A new artist completely remade the composite of what Bossier Doe might have looked like.

That inspired Bossier Parish Sheriff's Lt. Shannon Mack to do something completely different.

"I was talking to our crime scene guys and I said 'What if we just give her a Facebook page like she's a real person, not create a page and "like" it,'" said Mack. "But you have to 'friend request' her and she talks, just like, 'Hey, this is everything about me, can you guys help out.' I think I did that Friday afternoon, last-ditch effort out of desperation really."

Meanwhile, back in Kalamazoo, Michigan, a family friend posted a page on Craigslist searching for information about Carol Cole.

And then in a million-to-one shot, a 911 operator in Lousiana, home sick with bronchitis, happened onto both sites the same day. Something about the picture in the ad stuck in her mind and wouldn't go away.

"I thought, 'I've seen that jawline before,' I reread it, thought 'This is same time frame as what I read just a few hours ago, so I went to Facebook, and I went back to the Bossier Doe picture," said Linda, the operator.

She called investigators, who got DNA from Carol's mom and dad and rushed it to a lab. The results: the DNA all matched. Boosier Doe finally had a name. Jeanie finally found her sister.

Mission number 2: Track down Carol Cole's killer. And then out of nowhere a bombshell revelation from Frances Aucoin, the woman who found Carol's body all those years ago.

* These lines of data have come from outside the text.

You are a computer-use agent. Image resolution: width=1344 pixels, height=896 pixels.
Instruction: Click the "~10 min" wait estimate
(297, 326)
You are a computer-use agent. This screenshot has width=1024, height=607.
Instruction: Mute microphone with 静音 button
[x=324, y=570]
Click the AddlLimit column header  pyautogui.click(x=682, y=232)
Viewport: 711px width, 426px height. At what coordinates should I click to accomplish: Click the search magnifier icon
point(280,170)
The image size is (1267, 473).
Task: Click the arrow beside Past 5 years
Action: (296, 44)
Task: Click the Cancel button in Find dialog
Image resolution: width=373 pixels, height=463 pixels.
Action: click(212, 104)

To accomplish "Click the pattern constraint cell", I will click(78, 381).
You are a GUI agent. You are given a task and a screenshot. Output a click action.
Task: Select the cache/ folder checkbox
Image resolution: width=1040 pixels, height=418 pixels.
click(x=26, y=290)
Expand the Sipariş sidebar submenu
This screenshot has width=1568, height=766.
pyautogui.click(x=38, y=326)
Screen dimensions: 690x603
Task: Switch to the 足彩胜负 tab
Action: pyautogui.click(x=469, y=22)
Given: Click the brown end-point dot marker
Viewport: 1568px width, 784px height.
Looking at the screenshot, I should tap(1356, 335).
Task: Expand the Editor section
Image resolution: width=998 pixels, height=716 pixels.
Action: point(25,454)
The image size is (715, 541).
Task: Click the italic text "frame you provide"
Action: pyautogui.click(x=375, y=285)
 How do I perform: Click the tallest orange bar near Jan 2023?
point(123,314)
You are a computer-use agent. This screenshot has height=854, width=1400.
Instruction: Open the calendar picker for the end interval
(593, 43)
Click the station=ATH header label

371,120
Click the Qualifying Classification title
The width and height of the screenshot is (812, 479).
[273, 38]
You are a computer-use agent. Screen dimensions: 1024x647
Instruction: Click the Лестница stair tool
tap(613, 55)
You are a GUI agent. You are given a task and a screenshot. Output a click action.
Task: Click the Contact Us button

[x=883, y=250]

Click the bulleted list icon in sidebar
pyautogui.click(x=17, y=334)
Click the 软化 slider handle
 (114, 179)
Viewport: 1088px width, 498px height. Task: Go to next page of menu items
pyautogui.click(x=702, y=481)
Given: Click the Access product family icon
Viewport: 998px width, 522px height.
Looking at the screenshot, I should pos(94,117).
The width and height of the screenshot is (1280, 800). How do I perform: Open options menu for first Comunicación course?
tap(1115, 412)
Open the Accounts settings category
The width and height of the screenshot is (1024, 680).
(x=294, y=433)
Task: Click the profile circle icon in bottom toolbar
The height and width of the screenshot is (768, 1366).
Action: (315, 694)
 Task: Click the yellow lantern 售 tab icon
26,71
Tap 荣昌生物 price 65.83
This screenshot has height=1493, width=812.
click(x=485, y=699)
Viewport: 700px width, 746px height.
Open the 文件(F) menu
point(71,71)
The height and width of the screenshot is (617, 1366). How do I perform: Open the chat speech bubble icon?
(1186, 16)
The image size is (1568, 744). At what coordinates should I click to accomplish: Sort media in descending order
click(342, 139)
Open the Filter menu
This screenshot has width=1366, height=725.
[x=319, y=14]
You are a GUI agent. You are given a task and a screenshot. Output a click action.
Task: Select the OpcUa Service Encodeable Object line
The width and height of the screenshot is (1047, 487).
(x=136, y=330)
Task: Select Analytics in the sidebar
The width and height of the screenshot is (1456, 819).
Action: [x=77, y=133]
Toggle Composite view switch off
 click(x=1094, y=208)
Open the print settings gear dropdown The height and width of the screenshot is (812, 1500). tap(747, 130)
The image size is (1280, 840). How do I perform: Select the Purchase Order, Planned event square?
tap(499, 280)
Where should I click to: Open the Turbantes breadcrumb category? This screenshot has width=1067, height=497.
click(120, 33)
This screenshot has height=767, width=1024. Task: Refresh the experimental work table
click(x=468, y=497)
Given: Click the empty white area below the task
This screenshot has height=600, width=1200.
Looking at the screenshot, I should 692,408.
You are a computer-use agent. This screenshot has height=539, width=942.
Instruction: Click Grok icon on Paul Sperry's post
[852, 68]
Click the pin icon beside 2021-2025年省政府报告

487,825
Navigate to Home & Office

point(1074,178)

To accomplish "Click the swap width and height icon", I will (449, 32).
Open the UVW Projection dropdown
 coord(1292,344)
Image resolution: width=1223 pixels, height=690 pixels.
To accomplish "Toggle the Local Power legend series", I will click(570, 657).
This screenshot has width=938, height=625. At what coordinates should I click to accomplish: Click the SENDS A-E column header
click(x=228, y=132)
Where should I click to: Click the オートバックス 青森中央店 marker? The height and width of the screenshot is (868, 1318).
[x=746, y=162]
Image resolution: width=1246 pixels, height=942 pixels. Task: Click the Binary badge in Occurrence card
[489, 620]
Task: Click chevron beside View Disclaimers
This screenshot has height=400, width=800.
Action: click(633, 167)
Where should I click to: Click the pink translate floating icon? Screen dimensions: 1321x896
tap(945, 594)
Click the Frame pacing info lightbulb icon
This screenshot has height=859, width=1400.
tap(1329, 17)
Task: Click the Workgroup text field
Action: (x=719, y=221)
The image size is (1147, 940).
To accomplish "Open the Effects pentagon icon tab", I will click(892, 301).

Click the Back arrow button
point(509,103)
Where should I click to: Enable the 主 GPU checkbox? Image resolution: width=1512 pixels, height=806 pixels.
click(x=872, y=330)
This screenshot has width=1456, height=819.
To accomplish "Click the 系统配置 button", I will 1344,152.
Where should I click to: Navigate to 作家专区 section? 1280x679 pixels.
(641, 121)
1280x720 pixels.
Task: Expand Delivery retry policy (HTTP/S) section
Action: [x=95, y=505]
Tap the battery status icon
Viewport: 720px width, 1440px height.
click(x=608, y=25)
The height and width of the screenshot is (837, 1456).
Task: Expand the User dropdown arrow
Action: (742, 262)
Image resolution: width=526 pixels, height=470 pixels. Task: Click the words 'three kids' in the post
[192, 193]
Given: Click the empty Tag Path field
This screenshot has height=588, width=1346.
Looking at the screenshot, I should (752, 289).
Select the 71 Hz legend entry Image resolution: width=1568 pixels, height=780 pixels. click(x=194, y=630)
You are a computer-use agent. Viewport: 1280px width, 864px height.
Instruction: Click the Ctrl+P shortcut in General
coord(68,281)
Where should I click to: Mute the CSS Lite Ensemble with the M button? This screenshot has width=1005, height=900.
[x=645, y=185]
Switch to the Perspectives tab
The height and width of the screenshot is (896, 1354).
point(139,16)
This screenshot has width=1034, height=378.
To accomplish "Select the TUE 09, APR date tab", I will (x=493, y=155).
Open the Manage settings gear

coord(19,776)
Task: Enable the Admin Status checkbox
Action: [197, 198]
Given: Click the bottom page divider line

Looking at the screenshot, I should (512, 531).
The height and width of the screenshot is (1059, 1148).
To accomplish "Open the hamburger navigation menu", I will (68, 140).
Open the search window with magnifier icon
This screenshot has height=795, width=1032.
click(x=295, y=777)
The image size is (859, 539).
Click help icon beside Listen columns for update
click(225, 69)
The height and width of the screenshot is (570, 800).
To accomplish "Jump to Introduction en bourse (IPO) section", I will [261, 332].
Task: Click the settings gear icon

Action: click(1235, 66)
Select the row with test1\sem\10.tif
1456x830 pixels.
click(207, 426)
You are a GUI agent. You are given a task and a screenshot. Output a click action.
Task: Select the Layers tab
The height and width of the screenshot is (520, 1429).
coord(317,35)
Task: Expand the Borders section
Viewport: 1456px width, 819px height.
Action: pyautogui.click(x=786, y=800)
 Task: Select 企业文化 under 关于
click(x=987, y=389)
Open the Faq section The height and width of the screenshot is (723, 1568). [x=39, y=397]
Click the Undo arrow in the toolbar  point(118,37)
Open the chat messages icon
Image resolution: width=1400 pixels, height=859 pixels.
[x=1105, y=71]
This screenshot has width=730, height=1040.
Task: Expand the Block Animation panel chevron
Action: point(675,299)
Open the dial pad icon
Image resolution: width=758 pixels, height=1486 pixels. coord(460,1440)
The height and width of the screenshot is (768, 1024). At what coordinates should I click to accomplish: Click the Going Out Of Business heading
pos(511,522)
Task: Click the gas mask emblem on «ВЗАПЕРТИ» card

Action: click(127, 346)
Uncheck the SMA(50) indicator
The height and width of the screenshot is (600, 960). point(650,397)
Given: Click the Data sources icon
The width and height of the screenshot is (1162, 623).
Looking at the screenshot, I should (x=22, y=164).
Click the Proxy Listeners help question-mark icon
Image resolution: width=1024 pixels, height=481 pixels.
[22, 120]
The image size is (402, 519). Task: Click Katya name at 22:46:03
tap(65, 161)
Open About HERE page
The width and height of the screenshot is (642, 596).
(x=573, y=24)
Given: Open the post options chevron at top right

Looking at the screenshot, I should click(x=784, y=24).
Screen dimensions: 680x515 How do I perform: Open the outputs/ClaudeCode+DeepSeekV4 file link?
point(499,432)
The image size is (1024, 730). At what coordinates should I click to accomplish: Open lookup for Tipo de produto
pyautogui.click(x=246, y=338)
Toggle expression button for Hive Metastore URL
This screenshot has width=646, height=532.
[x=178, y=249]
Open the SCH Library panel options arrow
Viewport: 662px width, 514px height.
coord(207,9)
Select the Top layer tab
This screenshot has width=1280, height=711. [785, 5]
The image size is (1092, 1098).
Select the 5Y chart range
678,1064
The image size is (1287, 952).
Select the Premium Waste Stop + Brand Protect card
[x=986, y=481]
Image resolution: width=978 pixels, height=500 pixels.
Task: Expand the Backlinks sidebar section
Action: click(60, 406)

"My dad's in prison for murder, and after looking back, going through this and having to relive this, I believe and I strongly believed before anything prior to him going to prison, I strongly believe that he had gotten rid of her," said Frances. "I strongly believe my dad killed Carol Ann before he had done anything to go to the prison, this murder that he had committed."

John Chesson is currently locked up for stabbing another woman to death.

The Bossier Parish Sheriff's Office has already named Chesson a person of interest in Cole's death. They say with the details his daughter provided, there could be enough evidence to send the case to a grand jury for a murder charge against Chesson.